## Exercise directions
Reproduce the items from the line containing "Task: Pick the AVAX bar in the chart" through the end, replacing "chart" with "graph" and keeping everything else the same.

## Input data
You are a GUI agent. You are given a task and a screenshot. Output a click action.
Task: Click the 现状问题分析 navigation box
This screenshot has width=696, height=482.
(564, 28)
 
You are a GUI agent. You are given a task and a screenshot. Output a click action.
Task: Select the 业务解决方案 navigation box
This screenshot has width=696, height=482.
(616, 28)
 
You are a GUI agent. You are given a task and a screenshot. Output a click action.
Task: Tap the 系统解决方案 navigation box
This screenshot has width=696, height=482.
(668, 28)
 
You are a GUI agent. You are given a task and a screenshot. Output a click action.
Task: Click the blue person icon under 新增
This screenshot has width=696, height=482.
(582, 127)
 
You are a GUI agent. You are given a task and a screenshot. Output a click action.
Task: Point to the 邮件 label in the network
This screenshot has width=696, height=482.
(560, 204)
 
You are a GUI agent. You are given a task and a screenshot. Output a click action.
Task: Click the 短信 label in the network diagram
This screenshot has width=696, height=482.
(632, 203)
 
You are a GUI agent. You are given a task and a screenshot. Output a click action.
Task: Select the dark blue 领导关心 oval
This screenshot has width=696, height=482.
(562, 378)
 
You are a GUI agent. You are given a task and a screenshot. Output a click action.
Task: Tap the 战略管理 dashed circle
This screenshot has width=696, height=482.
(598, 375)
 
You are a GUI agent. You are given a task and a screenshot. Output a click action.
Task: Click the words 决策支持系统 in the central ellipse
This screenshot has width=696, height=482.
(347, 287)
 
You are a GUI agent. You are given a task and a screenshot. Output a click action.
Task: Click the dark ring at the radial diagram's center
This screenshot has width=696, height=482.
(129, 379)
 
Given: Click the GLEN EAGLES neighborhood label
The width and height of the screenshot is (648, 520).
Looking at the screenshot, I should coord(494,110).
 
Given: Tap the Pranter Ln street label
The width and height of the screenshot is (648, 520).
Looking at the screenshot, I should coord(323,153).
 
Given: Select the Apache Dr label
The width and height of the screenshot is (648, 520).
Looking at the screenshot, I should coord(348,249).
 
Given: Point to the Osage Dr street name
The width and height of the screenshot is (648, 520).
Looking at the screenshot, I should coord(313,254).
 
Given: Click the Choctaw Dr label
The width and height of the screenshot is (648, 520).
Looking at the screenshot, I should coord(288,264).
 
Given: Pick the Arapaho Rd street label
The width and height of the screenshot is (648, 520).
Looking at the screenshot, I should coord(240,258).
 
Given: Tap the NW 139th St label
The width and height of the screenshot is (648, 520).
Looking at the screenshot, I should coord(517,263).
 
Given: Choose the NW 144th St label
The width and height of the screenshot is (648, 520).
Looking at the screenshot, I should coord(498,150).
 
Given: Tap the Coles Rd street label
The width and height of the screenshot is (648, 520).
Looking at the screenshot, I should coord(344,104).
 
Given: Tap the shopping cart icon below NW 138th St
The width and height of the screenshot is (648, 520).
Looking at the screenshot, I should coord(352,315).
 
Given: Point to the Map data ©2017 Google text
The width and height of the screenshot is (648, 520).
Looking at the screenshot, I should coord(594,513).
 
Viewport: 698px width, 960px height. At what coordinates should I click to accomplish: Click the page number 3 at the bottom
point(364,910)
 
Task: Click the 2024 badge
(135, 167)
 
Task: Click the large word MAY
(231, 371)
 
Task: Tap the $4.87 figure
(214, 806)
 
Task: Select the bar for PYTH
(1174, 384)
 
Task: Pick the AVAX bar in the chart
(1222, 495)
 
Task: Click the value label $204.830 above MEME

## The reply
Task: Pick the AVAX bar in the graph
(1222, 495)
 
Task: Click the value label $204.830 above MEME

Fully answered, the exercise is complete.